▶ **Item-finding records**:
---

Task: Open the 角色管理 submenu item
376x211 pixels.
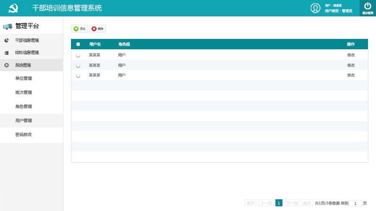Action: [x=24, y=106]
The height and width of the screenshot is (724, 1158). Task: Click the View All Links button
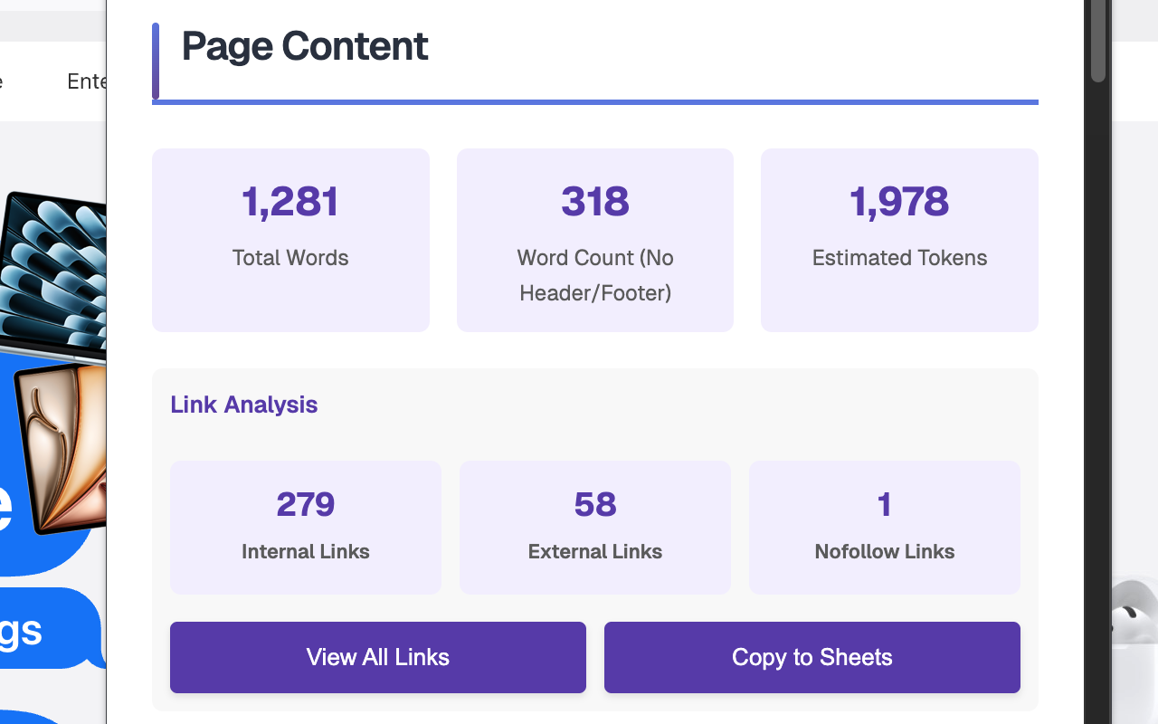click(x=378, y=657)
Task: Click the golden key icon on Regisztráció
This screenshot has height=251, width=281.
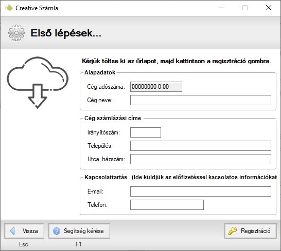Action: (x=233, y=231)
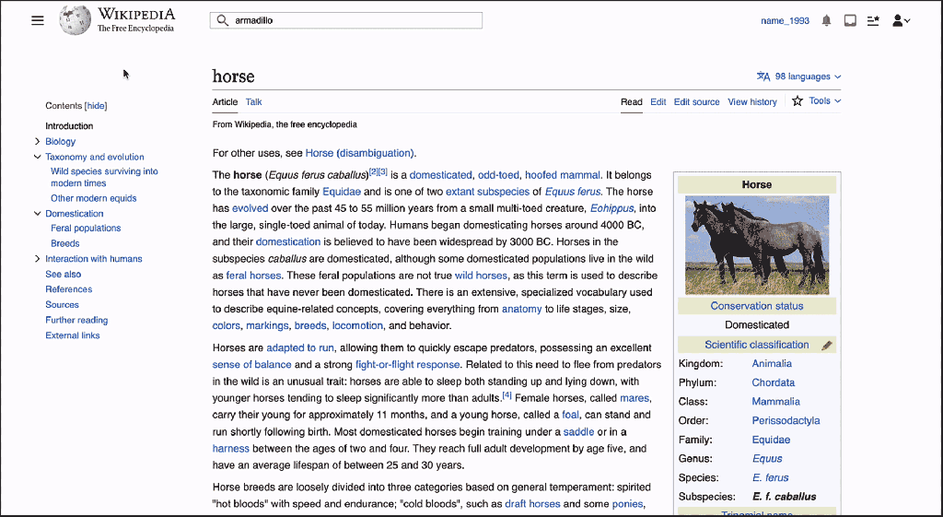
Task: Expand Interaction with humans contents section
Action: coord(37,259)
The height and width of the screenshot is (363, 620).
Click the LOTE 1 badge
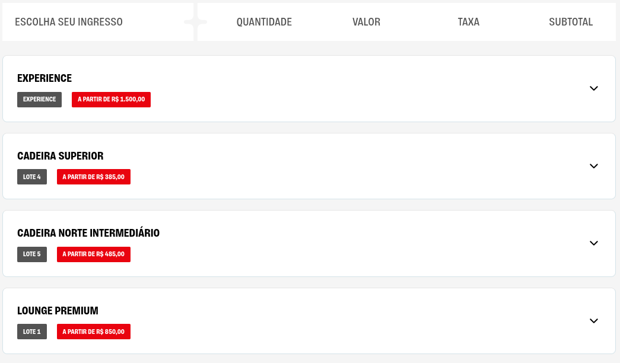[x=32, y=332]
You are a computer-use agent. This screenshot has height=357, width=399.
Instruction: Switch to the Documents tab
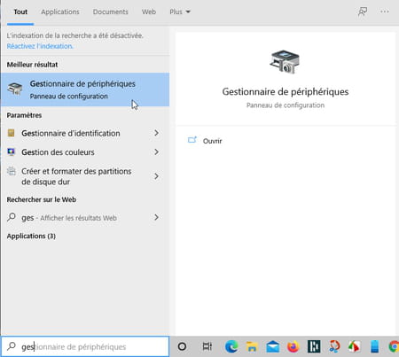pos(110,12)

---

▶ **Set exercise**:
Rewrite the data above with every "screenshot" swapped for "screen capture" and everything else unchanged. Leave the pictures out of your answer.

▶ **Response below**:
Task: Open the 角色管理 submenu item
376x211 pixels.
Action: [x=24, y=106]
The height and width of the screen capture is (724, 1158). Task: Click the View All Links button
click(x=378, y=657)
Task: Click the golden key icon on Regisztráció
This screen capture has height=251, width=281.
Action: (x=233, y=231)
Task: Expand Interaction with humans contents section
Action: coord(37,259)
The height and width of the screen capture is (363, 620).
Click the LOTE 1 badge
[x=32, y=332]
You are a computer-use agent. This screen capture has height=357, width=399.
Instruction: Switch to the Documents tab
pos(110,12)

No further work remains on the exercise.